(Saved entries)
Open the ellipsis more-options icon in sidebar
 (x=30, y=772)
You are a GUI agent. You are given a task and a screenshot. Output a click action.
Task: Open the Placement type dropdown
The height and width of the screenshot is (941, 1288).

Directions for this task:
Retype all of the data exactly, so that nothing differs from what is given.

Result of this task:
Open the ellipsis more-options icon in sidebar
 (x=30, y=772)
You are a GUI agent. You are given a task and a screenshot. Output a click action.
Task: Open the Placement type dropdown
The height and width of the screenshot is (941, 1288).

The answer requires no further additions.